There are absolutely legitimate performance use cases for streaming JSON parsing (when there's simply too much data to buffer it all into memory) and there are also abundant legitimate use cases for JSON Schema validation. More compelling than the npm package download numbers, I think, is the fact that most mainstream API Gateways (e.g., Kong and AWS Api Gateway) include JSON Schema validation on incoming request payloads as a key security feature.

I think @bakkot's objection — that the parsing overhead today may not be a big problem (e.g., relative to the network) — really only applies to the third point about using expected schemas to speed up parsing. And I am honestly skeptical about that idea as well, for some of the reasons mentioned: the performance win may be negligible and, more importantly, JSON Schema may be too unstable to standardize.

If we're not standardizing JSON Schema, though, that still leaves room to potentially add a built-in streaming JSON parser to JS, and maybe an asynchronous replacement for JSON.parse (although an async JSON.parse is probably a harder sell, since Response.json() already exists, and can be used in Node/Deno soon even though it's technically a web API and not a TC39-specced API).

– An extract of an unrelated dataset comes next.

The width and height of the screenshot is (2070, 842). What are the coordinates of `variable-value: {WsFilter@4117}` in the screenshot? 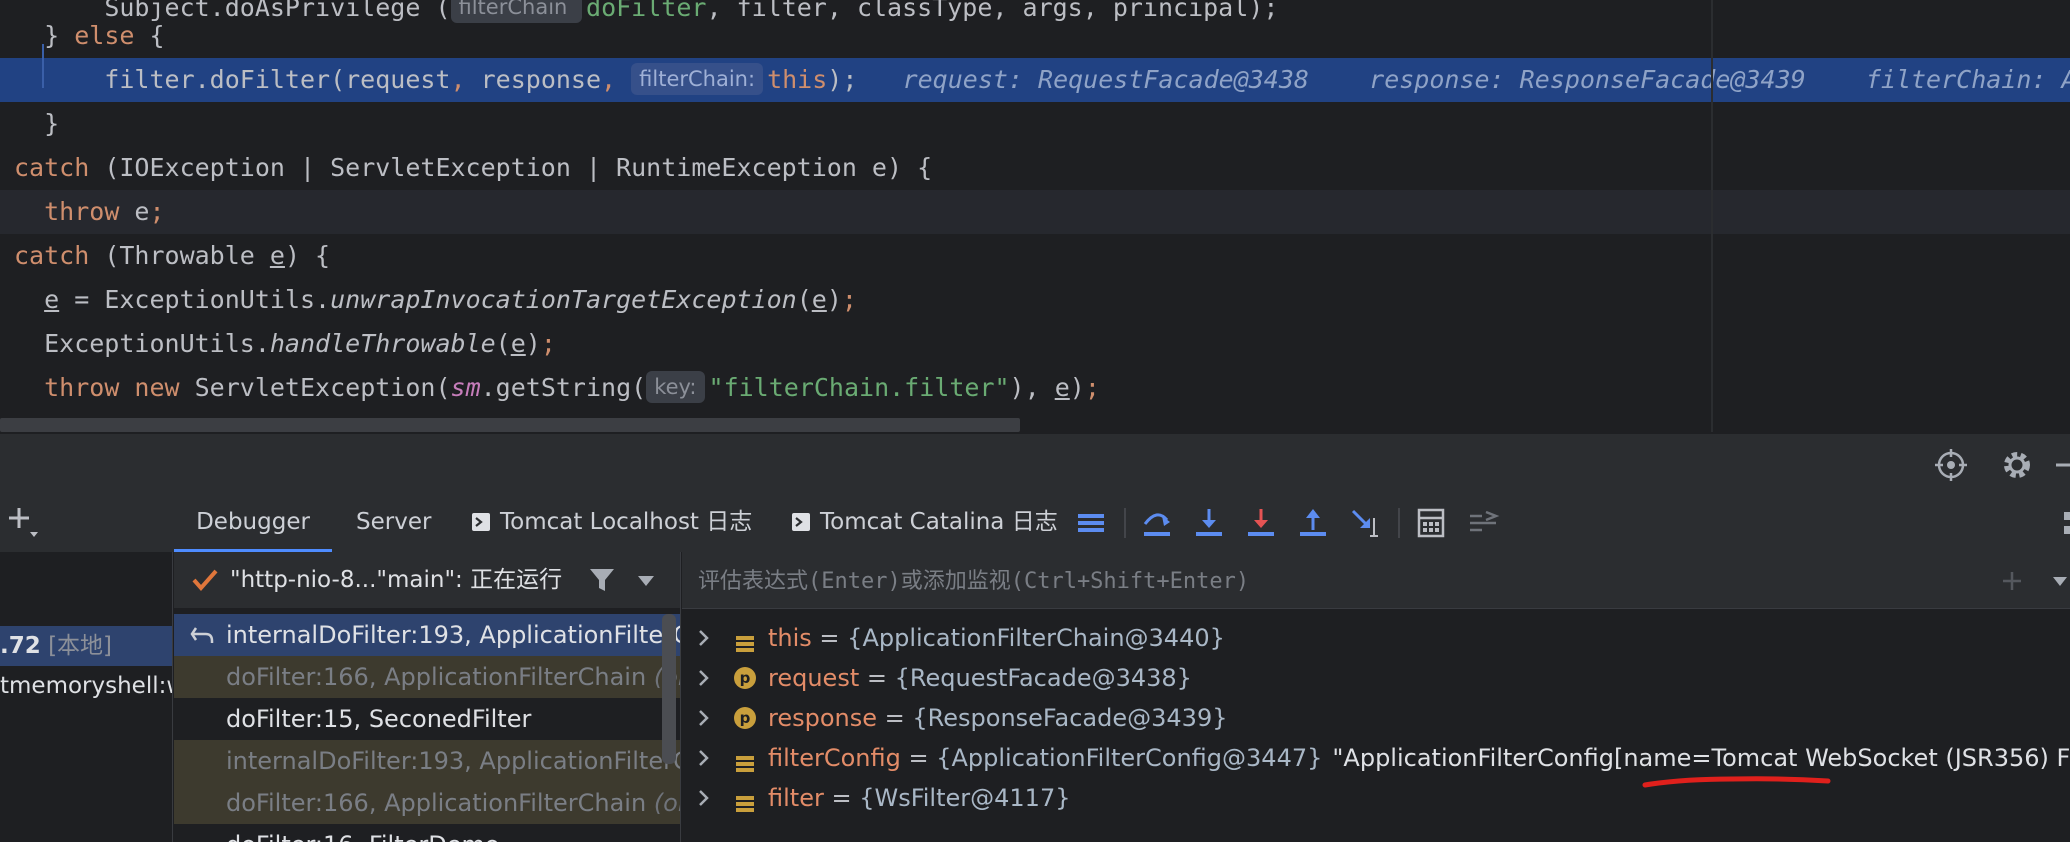 It's located at (965, 798).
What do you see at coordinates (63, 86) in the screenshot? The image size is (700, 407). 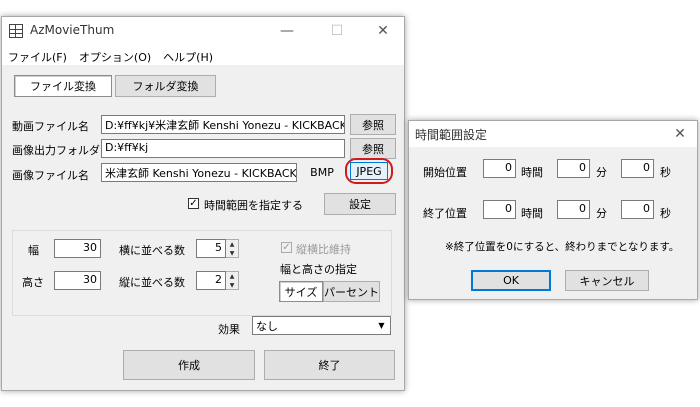 I see `tab-file-convert: ファイル変換` at bounding box center [63, 86].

I guess the real question would be: given that there are libraries today for streaming JSON parsing (e.g., Oboe) and making a JSON parse less-blocking (.json(), but also e.g.), do these need to be in the language itself?

I think there's a decently compelling argument that parsing is bug-prone and security-critical, and JSON is ubiquitous, so there is probably a place for more flexible JSON parsing options in the language itself. A streaming JSON parser would some real work to spec the API though.

The biggest objection (why I mostly abandoned this proposal) is that there's no truly stable schema yet despite JSON Schema being around for quite a while now. It's still not quite mature, so it's too early to really push for.